High accuracy RAG for answering questions from scientific documents with citations
Apache License 2.0
6.44k stars 618 forks source link

Added `writer.wait_merging_threads` call #628

Closed jamesbraza closed 1 month ago

jamesbraza commented 1 month ago

Per advice in https://github.com/quickwit-oss/tantivy-py/issues/359#issuecomment-2430441432

cjrh commented 4 weeks ago

I hope it's ok me stopping by, I just wanted to do a quick check on the merging_threads addition.

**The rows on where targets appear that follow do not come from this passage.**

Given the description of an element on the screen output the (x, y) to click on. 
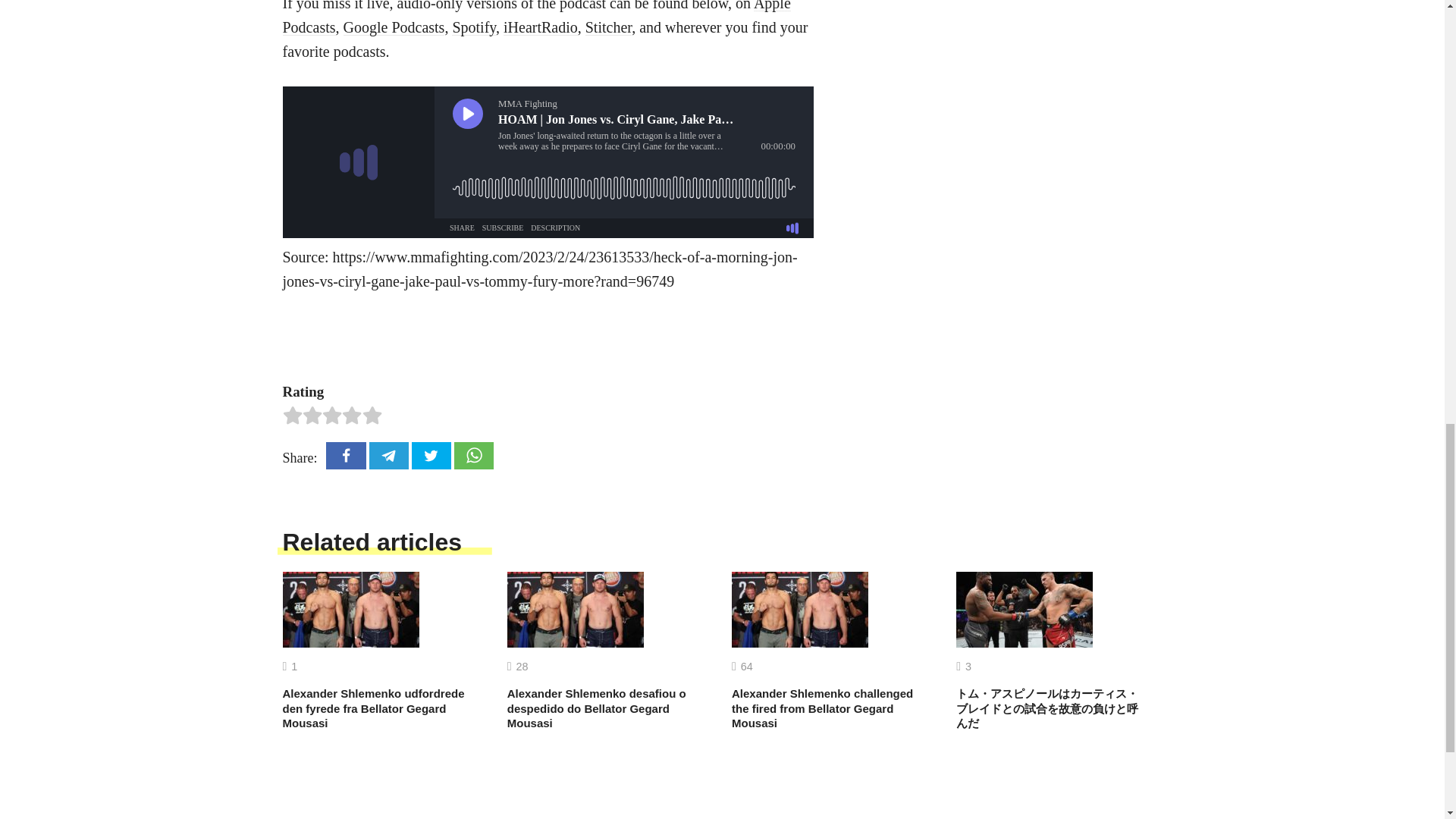
Apple Podcasts (536, 18)
iHeartRadio (540, 27)
Spotify (473, 27)
Stitcher (608, 27)
Google Podcasts (393, 27)
Given the description of an element on the screen output the (x, y) to click on. 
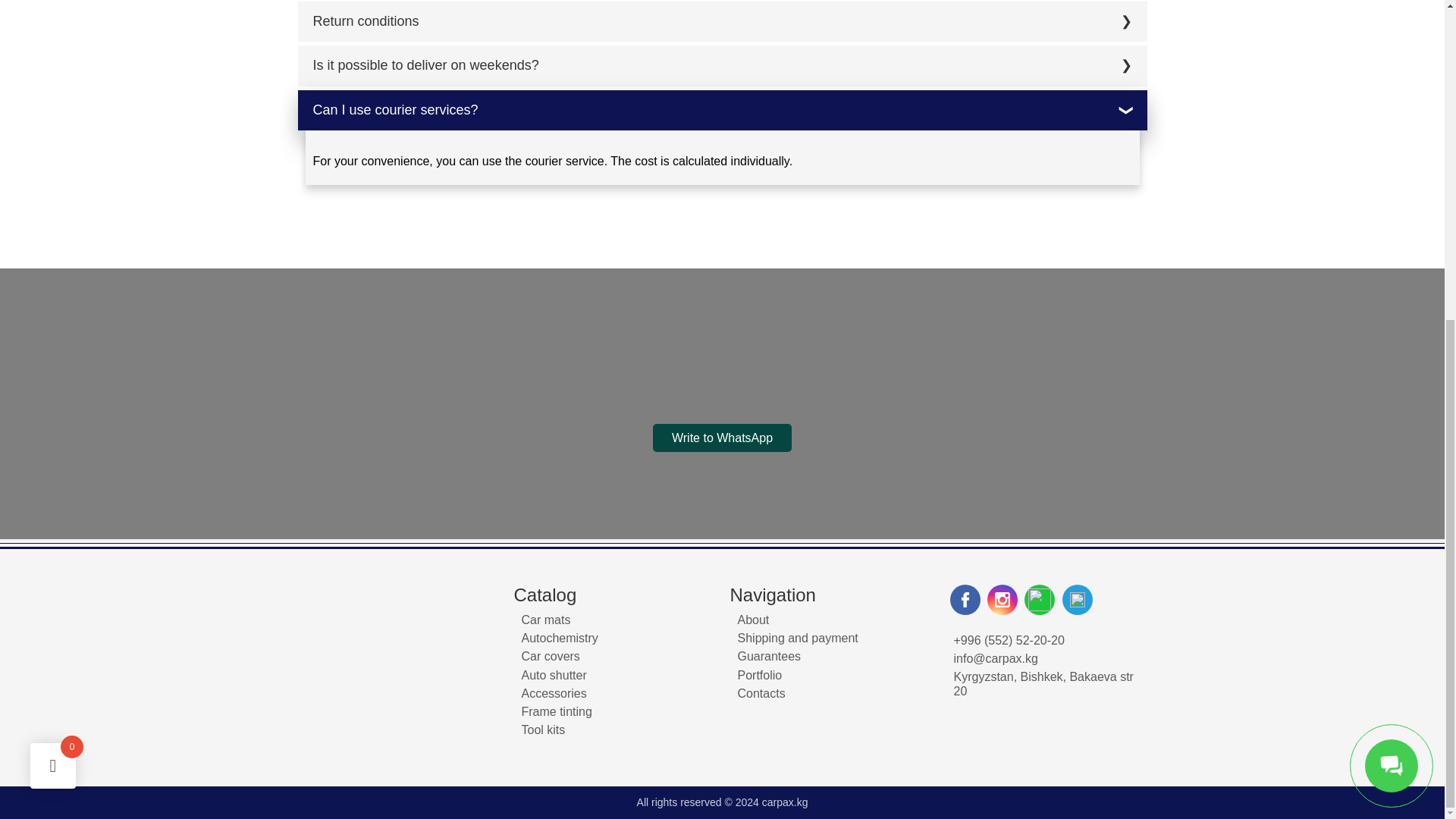
Car covers (550, 656)
Frame tinting (556, 711)
Auto shutter (553, 675)
Autochemistry (559, 637)
Contacts (760, 693)
Guarantees (768, 656)
Car mats (545, 619)
About (752, 619)
Write to WhatsApp (722, 438)
Shipping and payment (796, 637)
Tool kits (543, 729)
Accessories (553, 693)
Portfolio (758, 675)
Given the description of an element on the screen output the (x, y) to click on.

hopefully this doesn't hurt performance

In your code, it will definitely hurt async concurrency, but probably not data throughput for indexing. I don't know whether your application is sensitive to the concurrency impact or not. Handwaving some numbers, if your application usually serves say 10k concurrent connections, a little blocking code like the writer interactions you have could drop that to, say 1k if it was in a hot path. It probably isn't, but using these made up numbers that's the kind of impact blocking code has inside async event loops. (OTOH if you have very few concurrent IO-bound tasks/users then it probably doesn't matter)

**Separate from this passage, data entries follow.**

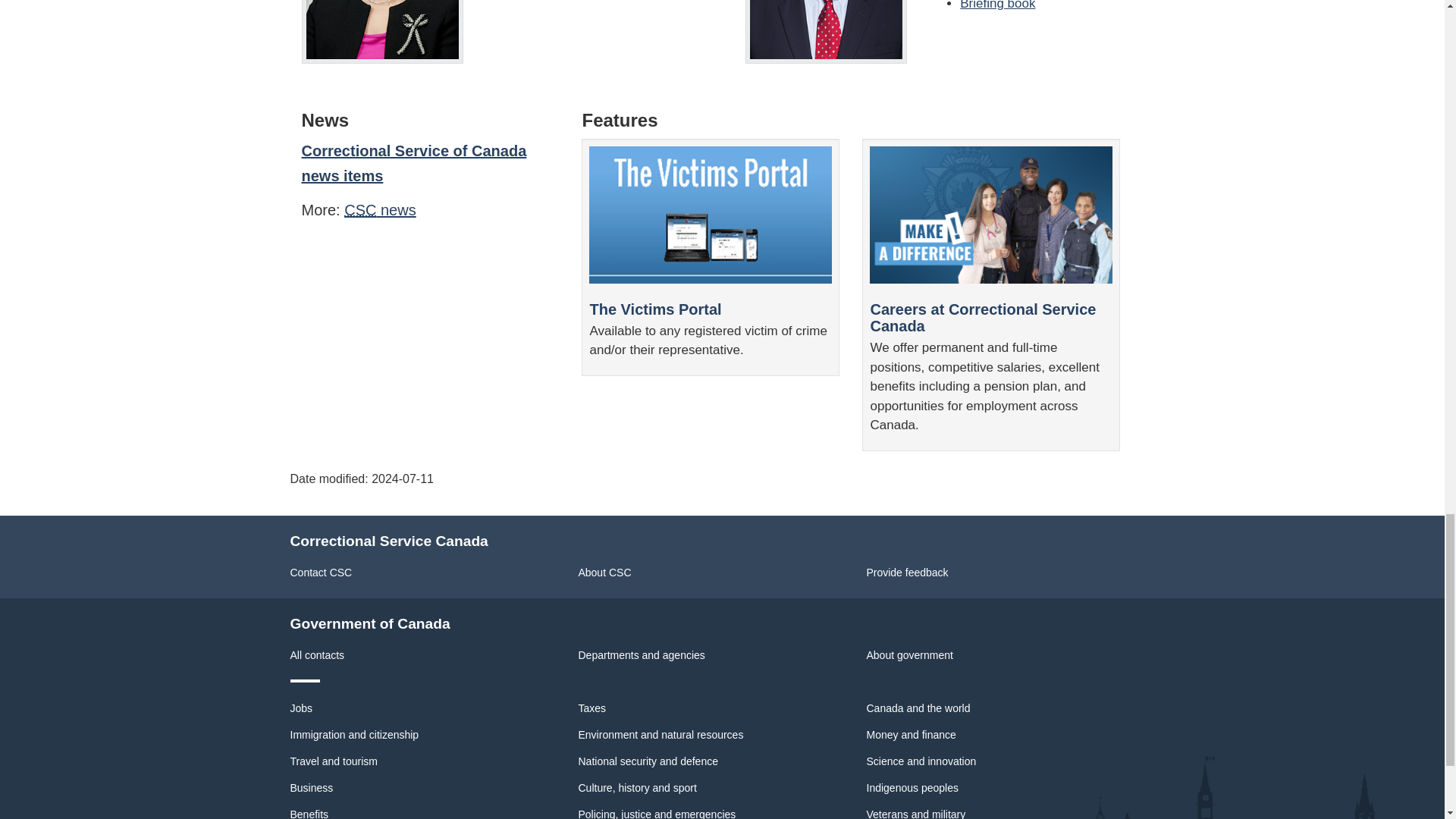
Correctional Service Canada (359, 209)
Given the description of an element on the screen output the (x, y) to click on. 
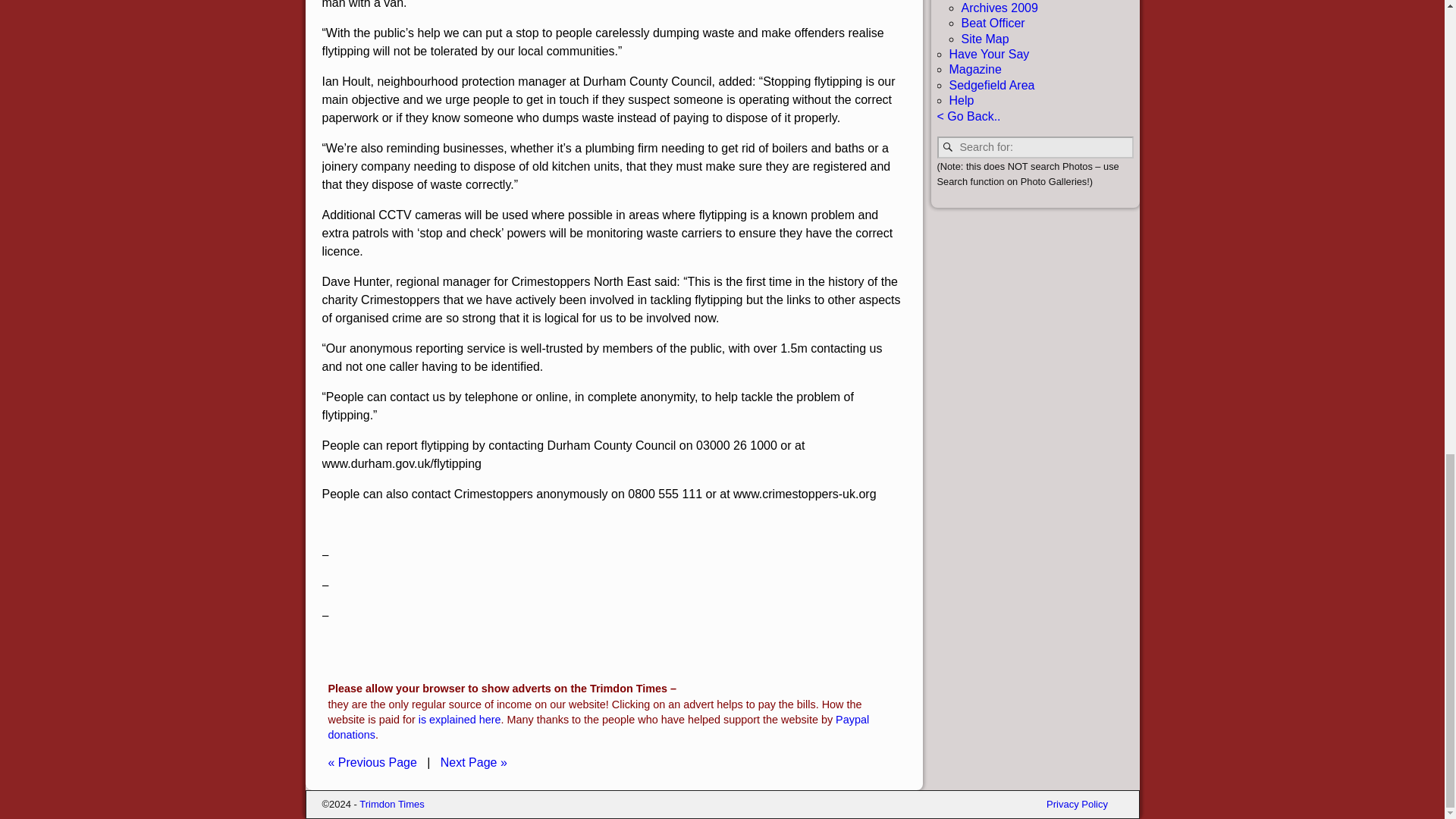
Paypal donations (598, 727)
is explained here (459, 719)
Given the description of an element on the screen output the (x, y) to click on. 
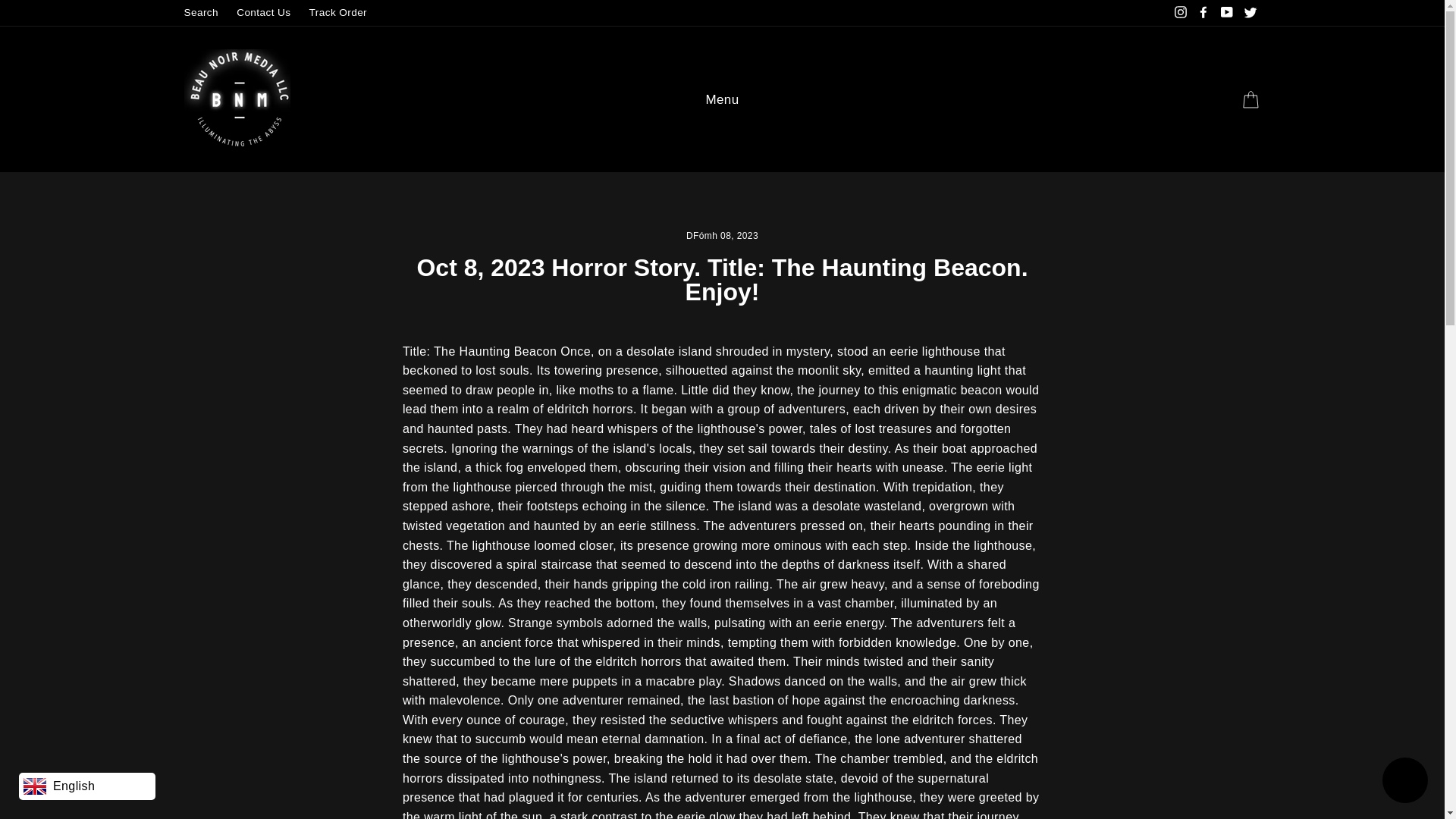
Track Order (337, 12)
Contact Us (263, 12)
Cart (1249, 100)
Shopify online store chat (1404, 781)
Menu (721, 99)
Search (200, 12)
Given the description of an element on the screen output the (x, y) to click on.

wait_merging_threads makes it worse, but you already are doing blocking operations with the writer so this is an existing issue.

        async def _add_document() -> None:
            if not await self.filecheck(index_doc["file_location"], index_doc["body"]):
                try:
                    writer: IndexWriter = (await self.index).writer()
                    writer.add_document(Document.from_dict(index_doc))  # type: ignore[call-arg]
                    writer.commit()
                    writer.wait_merging_threads()

                    filehash = self.filehash(index_doc["body"])
                    (await self.index_files)[index_doc["file_location"]] = filehash
                    if document:
                        docs_index_dir = await self.docs_index_directory
                        async with await anyio.open_file(
                            docs_index_dir / f"{filehash}.{self.storage.extension()}",
                            "wb",
                        ) as f:
                            await f.write(self.storage.write_to_string(document))
                    self.changed = True
                except ValueError as e:
                    if "Failed to acquire Lockfile: LockBusy." in str(e):
                        raise AsyncRetryError("Failed to acquire lock.") from e
                    raise

The issue is that all interactions with the writer that touch disk are blocking, and wait_merging_threads is especially blocking. It doesn't normally take a long time, but even hundreds of milliseconds are going to tank your asyncio concurrency. To resolve this, you would have to perform the writer operations inside a thread or a subprocess. I had a quick look in the tantivy-py source and I don't think the writer operations release the GIL, which means you'll probably need a subprocess. This can be set up with run_in_executor.

It might look something like this (pseudocode):

def writer_stuff(index_path, index_docs):
    writer: IndexWriter = Index.open(index_path).writer(heap_size=1000 * 1000 * 1000)
    for index_doc in index_docs:
        writer.add_document(Document.from_dict(index_doc))  # type: ignore[call-arg]

    writer.commit()
    writer.wait_merging_threads()

And then at the call site

async def _add():
    ...
    index_docs = ...
    exe = concurrent.futures.ProcessPoolExecutor()
    loop = asyncio.get_running_loop()
    await loop.run_in_executor(exe, writer_stuff, index_path, index_docs)
    ...

This kind of code is annoying to write, because any parameters that cross the interprocess boundary do so in a pickle and that's why I pass the index_path instead of an index instance. It is what it is. Index may already be pickleable, I haven't checked.

cjrh commented 4 weeks ago

(fyi @mskarlin @jamesbraza )

jamesbraza commented 3 weeks ago

Hello @cjrh sorry we had some stuff that delayed me a bit on a response. Thanks for your thoughts/time here, it's much appreciated, and actually this PR turns out to be a massive win:

So it turns out by not calling wait_merging_threads, we were missing out on tons of compaction.

I might suggest to tantivy-py to somehow tweak the interface on IndexWriter to make this more seamless, so other people don't miss out on this same gain.


Per your comment on multiprocessing/GIL, that is a great suggestion. I opened https://github.com/Future-House/paper-qa/issues/646 to make sure we track this possibility

cjrh commented 3 weeks ago

good to hear 👍🏼

22 files sounds much more like what I was expecting. You should no longer be seeing the memory error.